Microsoft AD OAuth Configuration:
- Create Microsoft AD OAuth Credentials:
- Visit the Azure Portal.
- Go to Azure Active Directory > App registrations > New registration.
- Configure the application by providing a name and selecting the supported account types.
- Note the redirect URI, as it will be required during the OAuth setup in the Expense Report Dashboard.
- After registration, access the newly created app's Certificates & secrets to obtain the client secret.
The redirect URI depends on if you are using your own domain or not.

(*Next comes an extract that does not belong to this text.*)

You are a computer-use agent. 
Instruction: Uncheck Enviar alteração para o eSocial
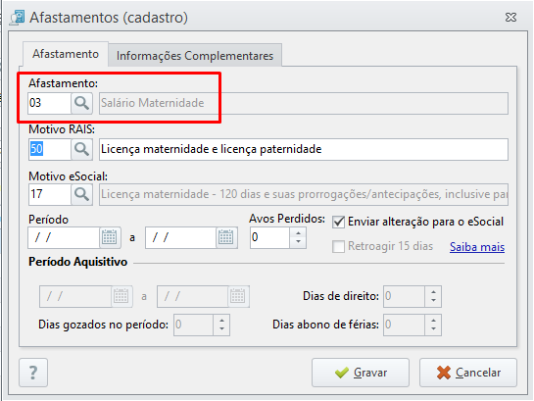pos(338,222)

If using your own domain: Simple enter https://youdomain.com
If using our domain enter: https://expense-report.accounting.sh
Do not add a trailing slash
Accounting OAuth Setup:
-
Once you have the client ID and client secret for both providers, navigate to the Company Settings > Oauth Configuration.
-
Add a new OAuth configuration for Google and/or Microsoft AD by entering the client ID and client secret obtained in the previous steps.
Don't forget to save your changes
Link OAuth Configuration to your expense report dashboard
- Go to Settings > Expense report
- Under the Allowed OAUth configuration, select the OAuth provider configuration you have just made
- Save, and you should be able to login using the configured oauth provider.
Configure Email Login (Optional)
Once you've added an OAuth Provider to your expense report dashboard, you can choose to still allow or disallow, login using an email address. To do so, simply check or uncheck the "Allow login via email" check box.